Blind World Magazine

Civil trial opens in case of fired head of state blind agency.

November 07, 2005.
Centre Daily Times (Penn State, USA).

HARRISBURG, Pa. - A blind woman who was fired from her job as head of Pennsylvania's state agency for the blind and visually impaired was discriminated against because of her disability, her lawyer said in court Monday.

Christine L. Boone is seeking lost wages and costs in her federal lawsuit against the state Department of Labor and Industry; the department's secretary, Stephen Schmerin; the Office of Vocational Rehabilitation; and its since-retired executive director, Stephen Nasuti.

Boone is also asking to be reinstated as director of the Bureau of Blindness and Visual Services, a job she held for three years before being forced out in 2003 under disputed circumstances that are at the heart of the case.
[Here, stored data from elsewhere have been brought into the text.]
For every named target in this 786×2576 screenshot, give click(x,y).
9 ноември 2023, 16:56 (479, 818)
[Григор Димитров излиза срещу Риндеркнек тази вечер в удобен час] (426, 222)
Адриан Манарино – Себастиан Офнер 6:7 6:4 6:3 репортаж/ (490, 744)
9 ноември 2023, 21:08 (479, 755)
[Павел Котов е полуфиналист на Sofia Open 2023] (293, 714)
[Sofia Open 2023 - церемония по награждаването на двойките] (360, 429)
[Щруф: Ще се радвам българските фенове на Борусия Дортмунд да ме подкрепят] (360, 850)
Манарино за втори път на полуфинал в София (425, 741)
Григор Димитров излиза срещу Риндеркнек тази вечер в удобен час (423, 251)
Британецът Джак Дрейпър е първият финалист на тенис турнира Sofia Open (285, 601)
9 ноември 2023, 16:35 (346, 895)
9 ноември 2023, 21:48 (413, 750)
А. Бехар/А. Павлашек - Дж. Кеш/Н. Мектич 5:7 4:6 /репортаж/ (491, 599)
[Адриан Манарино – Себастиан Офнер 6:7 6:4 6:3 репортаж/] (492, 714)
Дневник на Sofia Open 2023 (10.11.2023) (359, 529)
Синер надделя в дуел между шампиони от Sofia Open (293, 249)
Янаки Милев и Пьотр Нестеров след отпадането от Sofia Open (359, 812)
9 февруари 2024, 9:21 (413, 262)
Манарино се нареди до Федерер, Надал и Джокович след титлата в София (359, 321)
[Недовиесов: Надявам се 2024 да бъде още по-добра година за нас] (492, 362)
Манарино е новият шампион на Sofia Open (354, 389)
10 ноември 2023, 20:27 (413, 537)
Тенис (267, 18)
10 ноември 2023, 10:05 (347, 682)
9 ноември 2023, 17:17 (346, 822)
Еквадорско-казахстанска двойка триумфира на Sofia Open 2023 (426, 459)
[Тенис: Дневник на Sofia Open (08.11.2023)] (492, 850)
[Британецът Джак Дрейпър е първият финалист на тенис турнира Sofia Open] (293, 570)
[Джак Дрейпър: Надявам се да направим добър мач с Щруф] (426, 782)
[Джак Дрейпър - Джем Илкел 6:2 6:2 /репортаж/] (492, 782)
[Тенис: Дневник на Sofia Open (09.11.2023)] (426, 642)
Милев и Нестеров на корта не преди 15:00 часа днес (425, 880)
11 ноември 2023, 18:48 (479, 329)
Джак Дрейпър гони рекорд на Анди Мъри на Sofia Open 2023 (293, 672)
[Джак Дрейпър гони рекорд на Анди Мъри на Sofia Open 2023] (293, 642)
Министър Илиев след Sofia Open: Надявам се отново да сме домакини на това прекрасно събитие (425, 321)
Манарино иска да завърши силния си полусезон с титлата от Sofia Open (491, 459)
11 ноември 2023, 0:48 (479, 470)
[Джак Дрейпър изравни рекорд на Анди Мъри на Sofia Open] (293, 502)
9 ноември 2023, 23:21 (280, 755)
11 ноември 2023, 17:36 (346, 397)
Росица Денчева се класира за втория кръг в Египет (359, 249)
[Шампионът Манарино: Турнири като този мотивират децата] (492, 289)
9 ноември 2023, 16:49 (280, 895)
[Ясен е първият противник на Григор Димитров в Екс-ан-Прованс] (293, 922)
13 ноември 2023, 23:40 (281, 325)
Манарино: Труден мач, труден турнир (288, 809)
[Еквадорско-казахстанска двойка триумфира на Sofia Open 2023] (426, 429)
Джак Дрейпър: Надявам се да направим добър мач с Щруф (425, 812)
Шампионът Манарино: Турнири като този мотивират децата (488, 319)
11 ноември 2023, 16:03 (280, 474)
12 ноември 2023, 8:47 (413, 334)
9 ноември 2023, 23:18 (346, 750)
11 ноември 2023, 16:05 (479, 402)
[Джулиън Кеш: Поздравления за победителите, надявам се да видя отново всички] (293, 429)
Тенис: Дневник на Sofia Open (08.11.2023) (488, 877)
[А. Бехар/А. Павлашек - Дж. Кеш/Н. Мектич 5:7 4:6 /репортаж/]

Her lawyer, Arch Stokes, told jurors in an opening statement Monday that Nasuti and others were threatened by Boone's approach to the job.

"They didn't like the fact that she was pursuing things on behalf of the blind and visually impaired" in ways the agency previously had not, he said. Nasuti "did not want to tolerate an assertive, independent blind woman," Stokes said.

James P. Golden, representing the agencies, Schmerin and Nasuti, said Boone's termination "had nothing to do with whether she could see or not see." Boone had many shortcomings as a manager, he said.

"This case is about reliability," Golden said. "This case is about the equality to get fired. It's about management. It's about policymaking. And it's about judgment."

A letter sent to Boone by Schmerin said she was being dismissed because of insubordination, concern she would not carry out department policies and a lack of required skills, according to court records. Schmerin attended the trial Monday but declined comment.

Among the issues are Boone's supposed unwillingness to enforce a policy that would reduce college aid to blind students who receive merit scholarships. Stokes said the policy was never implemented - and last he knew, it still has not been put in place - but Golden said the policy existed before Boone headed the department.

"She was dismissed because she refused to implement the policy and did so openly so as to disrupt operations and undermine her supervisors' authority, and impair the efficiency of the agency," the state's lawyers wrote in a July filing.

If she does not get her job back, the value of Boone's past and future lost wages would exceed $1 million, Stokes told the jury. If she is rehired, the lost wages would be about $80,000, he said.

Three weeks after Boone's firing, about 60 supporters, most of them blind or visually impaired, held a rally in the state Capitol to urge officials to reinstate her.

The woman who replaced Boone at the agency, Pamela Shaw, also is blind, which state officials have cited as evidence that Nasuti was not biased against Boone.

The Bureau of Blindness and Visual Services helps blind or visually impaired Pennsylvanians find and keep jobs and to live independently. The bureau's more than 150 employees served nearly 10,000 people in the year that ended in September 2004.